I'm relieved to know I'm not the only one who is scared. I fear an episiotomy or tearing, etc. I know it will happen. I have plenty of friends who have done it. I was there when my sister's planned natural birth turned into an emergency c-section due to decels in the baby's heart rate - I'm just such a control freak.
I'll get through it - especially with all of your support. TY ladies!
Seriously, when you get to the end of your pregnancy, you'll just strangely be at peace with it. You'll be so annoyed with your limited mobility and general discomfort and you'll just want your body back. Add labor into the mix and you won't care how it gets out. Also, think of it this way - it's only one day of your life. No matter what happens on the day you give birth, the following day will be the best day of your life. I promise. If I'm wrong, I'll give you my address and you can fart in a box and send it to me.

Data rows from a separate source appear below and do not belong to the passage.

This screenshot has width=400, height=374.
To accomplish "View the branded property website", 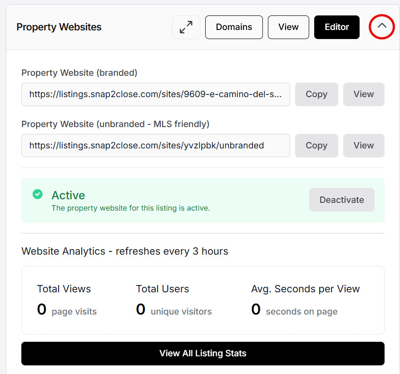I will point(363,94).
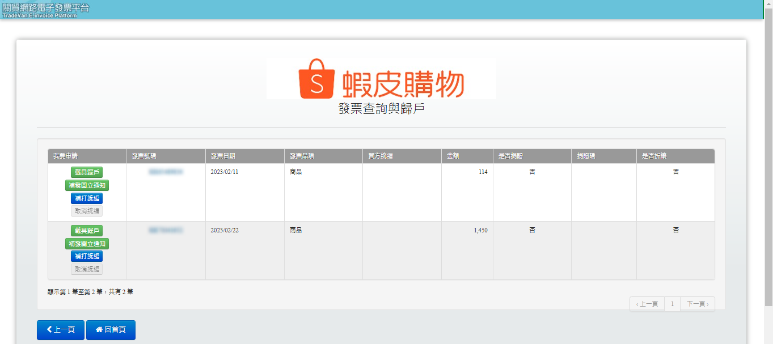Viewport: 773px width, 344px height.
Task: Select page 1 in the pagination bar
Action: point(672,304)
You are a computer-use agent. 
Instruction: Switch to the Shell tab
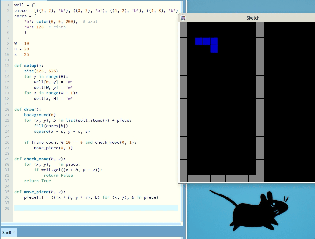7,233
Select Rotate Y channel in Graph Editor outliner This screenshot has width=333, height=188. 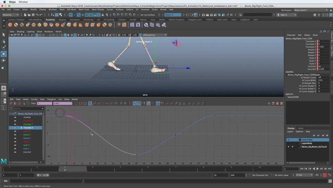[x=27, y=135]
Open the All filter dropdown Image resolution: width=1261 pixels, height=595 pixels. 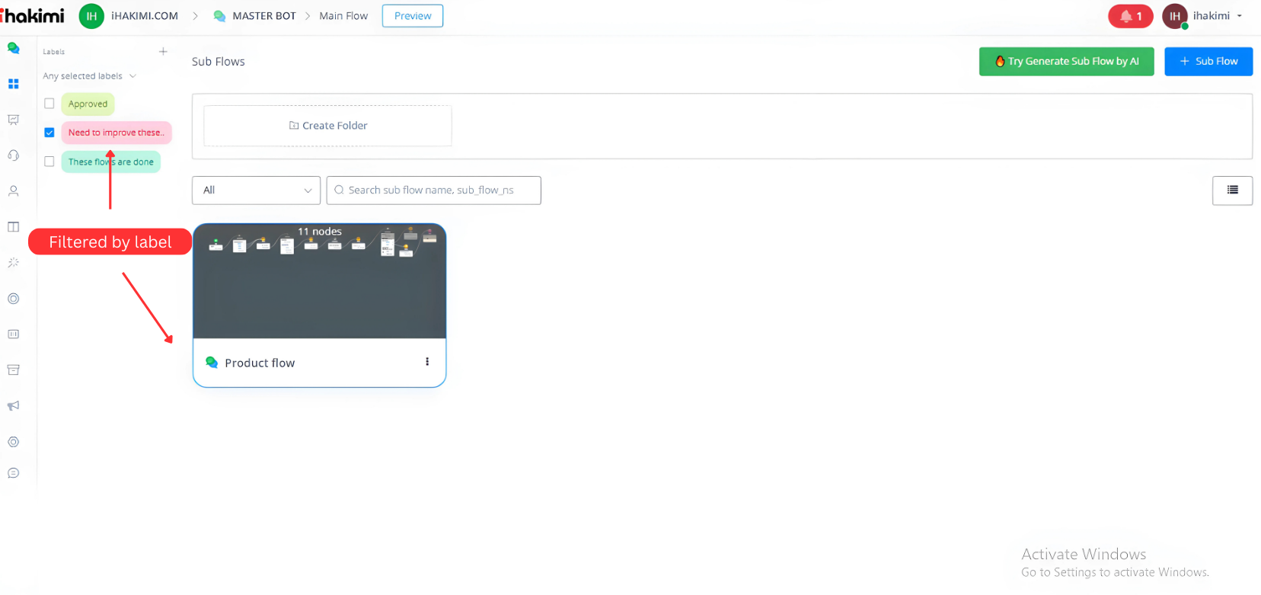coord(256,190)
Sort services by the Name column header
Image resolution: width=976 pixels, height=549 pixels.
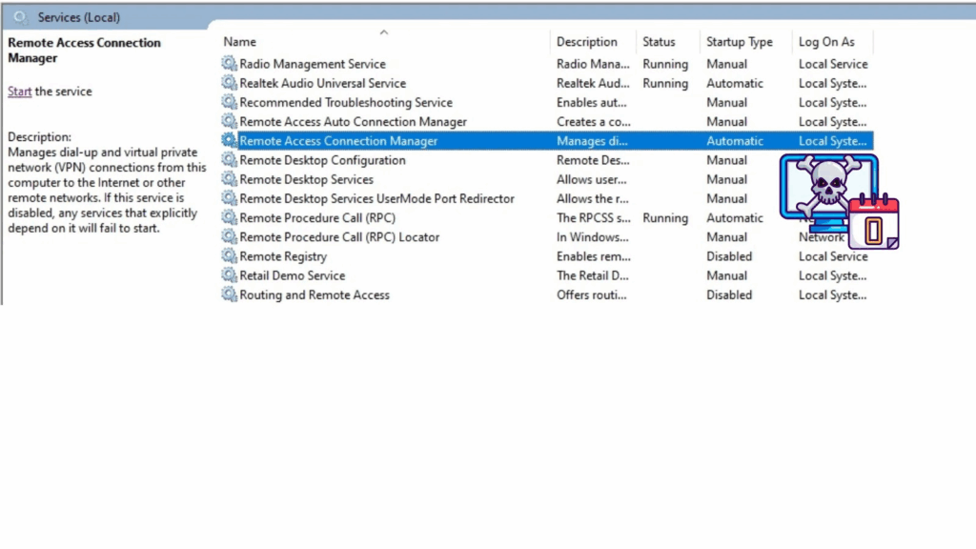pyautogui.click(x=240, y=42)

I concur with everyone here that you should try not to worry yourself about it. It really is only one day of your life and at the end you get the most amazing gift and blessing.
I have to add to this post, though, that my recovery after my vaginal birth was not shorter than for some people with c-sections. I had a lot of damage and needed some repair work. I depressed me because I had never heard that recovery from a vaginal birth could take so long. So, I certainly do not want anyone to be afraid of it, but you should know that it can take a while to recover from any birth. On the other hand, I had friends who walked around Target the next day without a problem.
I would suggest taking a class like hypnobabies which will give you the tools to relax and work through your fears before and during your labour but I have also heard it is very helpful in general for parenting and life after labour.
I did not take a hynobabies class my last pregnancy but plan to this time as we are aiming for a home birth and feel it will be super helpful.
You will do fine as other posters said it is such a short part of pregnancy and your body is made for doing this - you CAN totally do this!!
Layne-May 6, 2013
Callie-February 14, 2011
Whether you go natural, with interventions like epidurals and pitocin, or with a c/s it is most important to be informed of your options and to seek out medical professionals that will support you as well as your birth plan. You of all people can appreciate the abilities of a baby to work with you to be born.
It was recommended to me and I recommend it to anyone nervous about the childbirth to watch a movie called Orgasmic Birth. It is about natural childbirth, mostly at home and in water, but it is very encouraging. It is unlike A Baby Story or anything on regular TV, those are just worthless drivel. (It isn't as awkward as it sounds.) Stream it on Netflix!
In your third trimester you will feel a huge urge to get that baby out. Your mind probably wont be playing the details. However, I have had a csection and not saying everyones is like this but my experience was horrible. I am still having pain and its almost 7 months out. For me there really was no true reason for the csections I was basically bullied into by my Dr. Once you see your baby you will not be thinking about all those details of where he/she came out I promise.